Your instructions | Reproduce the records exactly through the line with "Careers (123, 2491)".

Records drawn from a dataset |
---

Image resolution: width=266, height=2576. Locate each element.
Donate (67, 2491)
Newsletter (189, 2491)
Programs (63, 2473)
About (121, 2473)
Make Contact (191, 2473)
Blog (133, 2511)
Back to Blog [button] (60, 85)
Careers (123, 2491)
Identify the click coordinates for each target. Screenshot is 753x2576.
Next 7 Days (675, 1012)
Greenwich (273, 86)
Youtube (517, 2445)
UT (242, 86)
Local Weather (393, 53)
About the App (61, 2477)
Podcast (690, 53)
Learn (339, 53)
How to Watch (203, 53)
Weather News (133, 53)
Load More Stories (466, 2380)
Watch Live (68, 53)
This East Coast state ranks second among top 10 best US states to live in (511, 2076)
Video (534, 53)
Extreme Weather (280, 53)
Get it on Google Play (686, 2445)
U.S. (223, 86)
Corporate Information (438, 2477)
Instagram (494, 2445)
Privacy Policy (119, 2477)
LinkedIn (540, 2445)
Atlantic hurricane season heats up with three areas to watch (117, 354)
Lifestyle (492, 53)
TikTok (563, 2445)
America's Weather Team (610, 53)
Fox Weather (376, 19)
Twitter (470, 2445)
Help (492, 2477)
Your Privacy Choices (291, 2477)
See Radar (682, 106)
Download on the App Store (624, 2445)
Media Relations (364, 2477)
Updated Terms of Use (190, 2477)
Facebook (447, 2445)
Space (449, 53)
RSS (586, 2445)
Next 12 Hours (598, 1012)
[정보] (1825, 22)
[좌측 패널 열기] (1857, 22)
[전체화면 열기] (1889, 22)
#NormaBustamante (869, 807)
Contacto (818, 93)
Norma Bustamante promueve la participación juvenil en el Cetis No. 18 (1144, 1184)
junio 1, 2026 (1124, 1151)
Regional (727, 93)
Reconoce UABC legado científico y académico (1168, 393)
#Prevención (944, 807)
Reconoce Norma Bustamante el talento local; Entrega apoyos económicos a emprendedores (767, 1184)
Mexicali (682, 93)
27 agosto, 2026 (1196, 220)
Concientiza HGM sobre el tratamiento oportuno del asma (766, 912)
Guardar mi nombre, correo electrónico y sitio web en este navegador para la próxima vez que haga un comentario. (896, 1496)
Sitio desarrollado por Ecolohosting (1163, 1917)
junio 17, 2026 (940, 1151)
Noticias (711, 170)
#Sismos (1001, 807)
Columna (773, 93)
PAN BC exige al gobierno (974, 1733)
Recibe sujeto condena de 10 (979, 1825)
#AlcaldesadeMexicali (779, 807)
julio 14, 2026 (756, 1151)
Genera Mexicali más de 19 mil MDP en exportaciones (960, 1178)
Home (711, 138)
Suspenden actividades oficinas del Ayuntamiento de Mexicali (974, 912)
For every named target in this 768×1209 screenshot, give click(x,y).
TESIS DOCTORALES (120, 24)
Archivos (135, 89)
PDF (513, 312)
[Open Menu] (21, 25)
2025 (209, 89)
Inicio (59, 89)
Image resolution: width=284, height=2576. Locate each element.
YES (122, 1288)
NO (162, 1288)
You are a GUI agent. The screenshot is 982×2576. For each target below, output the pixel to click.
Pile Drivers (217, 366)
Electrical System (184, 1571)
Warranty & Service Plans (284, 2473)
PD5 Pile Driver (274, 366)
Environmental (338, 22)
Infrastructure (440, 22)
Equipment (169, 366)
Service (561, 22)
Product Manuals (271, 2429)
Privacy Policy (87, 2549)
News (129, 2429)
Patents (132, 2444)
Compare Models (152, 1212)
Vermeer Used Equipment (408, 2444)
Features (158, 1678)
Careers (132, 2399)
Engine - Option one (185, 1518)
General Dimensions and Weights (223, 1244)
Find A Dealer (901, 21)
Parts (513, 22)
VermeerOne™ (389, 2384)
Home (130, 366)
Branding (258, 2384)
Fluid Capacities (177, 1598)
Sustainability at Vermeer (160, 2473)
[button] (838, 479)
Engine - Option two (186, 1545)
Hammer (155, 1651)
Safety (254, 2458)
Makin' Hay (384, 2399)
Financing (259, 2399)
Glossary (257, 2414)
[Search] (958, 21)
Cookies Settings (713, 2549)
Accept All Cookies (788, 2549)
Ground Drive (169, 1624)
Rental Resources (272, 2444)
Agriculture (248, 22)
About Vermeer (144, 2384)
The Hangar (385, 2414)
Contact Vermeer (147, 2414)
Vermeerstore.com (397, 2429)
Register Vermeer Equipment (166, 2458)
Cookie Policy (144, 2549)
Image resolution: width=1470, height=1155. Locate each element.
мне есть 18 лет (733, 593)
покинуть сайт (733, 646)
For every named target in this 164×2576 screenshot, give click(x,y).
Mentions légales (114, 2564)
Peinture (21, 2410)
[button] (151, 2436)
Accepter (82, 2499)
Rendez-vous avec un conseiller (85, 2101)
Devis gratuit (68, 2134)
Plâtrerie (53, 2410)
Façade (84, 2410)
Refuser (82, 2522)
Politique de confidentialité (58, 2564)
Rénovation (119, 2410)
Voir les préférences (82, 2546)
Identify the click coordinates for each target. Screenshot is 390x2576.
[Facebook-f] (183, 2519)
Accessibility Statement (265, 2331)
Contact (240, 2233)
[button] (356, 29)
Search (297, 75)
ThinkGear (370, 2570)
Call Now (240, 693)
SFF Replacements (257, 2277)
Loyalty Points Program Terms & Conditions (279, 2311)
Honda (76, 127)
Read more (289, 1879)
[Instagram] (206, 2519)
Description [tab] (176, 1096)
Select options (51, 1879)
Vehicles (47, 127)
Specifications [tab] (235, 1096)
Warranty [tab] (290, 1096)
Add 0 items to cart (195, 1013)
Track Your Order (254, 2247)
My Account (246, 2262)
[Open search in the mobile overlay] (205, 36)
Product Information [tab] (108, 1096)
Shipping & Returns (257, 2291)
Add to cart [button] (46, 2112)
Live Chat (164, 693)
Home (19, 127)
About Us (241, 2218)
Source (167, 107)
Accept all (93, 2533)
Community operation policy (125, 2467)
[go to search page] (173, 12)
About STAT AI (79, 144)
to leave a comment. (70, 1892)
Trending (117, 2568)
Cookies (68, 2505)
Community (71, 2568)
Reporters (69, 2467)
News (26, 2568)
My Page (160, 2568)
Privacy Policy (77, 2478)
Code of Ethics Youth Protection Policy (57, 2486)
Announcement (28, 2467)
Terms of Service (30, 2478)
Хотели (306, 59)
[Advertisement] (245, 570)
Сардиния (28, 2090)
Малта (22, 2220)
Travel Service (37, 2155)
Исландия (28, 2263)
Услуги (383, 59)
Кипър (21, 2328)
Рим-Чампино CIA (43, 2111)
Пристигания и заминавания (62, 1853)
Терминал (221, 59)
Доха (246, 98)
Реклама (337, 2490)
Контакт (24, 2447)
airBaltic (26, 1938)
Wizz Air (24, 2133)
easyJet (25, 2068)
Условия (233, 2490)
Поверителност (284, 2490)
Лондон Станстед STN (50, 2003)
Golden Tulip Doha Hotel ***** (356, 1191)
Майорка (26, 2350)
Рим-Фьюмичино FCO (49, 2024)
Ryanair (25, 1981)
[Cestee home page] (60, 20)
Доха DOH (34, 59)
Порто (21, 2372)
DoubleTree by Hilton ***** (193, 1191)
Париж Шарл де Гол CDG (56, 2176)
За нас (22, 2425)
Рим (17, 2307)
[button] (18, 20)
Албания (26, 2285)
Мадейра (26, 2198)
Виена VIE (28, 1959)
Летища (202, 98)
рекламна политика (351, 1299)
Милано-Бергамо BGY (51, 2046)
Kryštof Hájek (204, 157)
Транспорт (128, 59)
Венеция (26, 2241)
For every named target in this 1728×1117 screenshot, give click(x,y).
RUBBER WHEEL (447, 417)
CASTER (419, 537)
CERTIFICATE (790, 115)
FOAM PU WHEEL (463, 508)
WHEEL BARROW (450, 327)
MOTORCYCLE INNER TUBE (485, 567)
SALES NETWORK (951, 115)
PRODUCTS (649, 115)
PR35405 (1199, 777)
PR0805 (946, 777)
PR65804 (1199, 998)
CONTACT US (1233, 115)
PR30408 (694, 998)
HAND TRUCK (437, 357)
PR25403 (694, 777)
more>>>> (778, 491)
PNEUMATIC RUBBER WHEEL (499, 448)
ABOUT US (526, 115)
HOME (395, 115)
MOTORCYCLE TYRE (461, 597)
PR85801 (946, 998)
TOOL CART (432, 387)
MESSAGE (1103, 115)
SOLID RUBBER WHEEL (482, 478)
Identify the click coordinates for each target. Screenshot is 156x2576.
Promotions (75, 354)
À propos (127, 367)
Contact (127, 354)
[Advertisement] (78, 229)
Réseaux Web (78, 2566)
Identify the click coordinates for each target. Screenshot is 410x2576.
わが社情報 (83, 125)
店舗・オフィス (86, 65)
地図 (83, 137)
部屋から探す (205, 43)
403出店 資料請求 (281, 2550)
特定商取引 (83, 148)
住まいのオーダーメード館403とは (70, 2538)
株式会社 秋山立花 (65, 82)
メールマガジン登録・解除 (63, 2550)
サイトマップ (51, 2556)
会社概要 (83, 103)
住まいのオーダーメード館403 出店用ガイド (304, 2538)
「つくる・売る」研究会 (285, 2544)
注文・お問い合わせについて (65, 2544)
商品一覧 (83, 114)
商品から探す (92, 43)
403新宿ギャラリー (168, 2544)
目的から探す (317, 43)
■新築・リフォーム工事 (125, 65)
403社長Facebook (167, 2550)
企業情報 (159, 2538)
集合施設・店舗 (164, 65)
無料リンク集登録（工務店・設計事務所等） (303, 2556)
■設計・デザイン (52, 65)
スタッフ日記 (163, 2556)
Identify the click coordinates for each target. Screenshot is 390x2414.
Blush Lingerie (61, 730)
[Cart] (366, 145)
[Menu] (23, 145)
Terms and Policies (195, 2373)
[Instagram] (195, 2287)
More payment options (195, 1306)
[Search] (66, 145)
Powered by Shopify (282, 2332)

---

Response below |
Image resolution: width=266, height=2576. Locate each element.
Donate (67, 2491)
Newsletter (189, 2491)
Programs (63, 2473)
About (121, 2473)
Make Contact (191, 2473)
Blog (133, 2511)
Back to Blog [button] (60, 85)
Careers (123, 2491)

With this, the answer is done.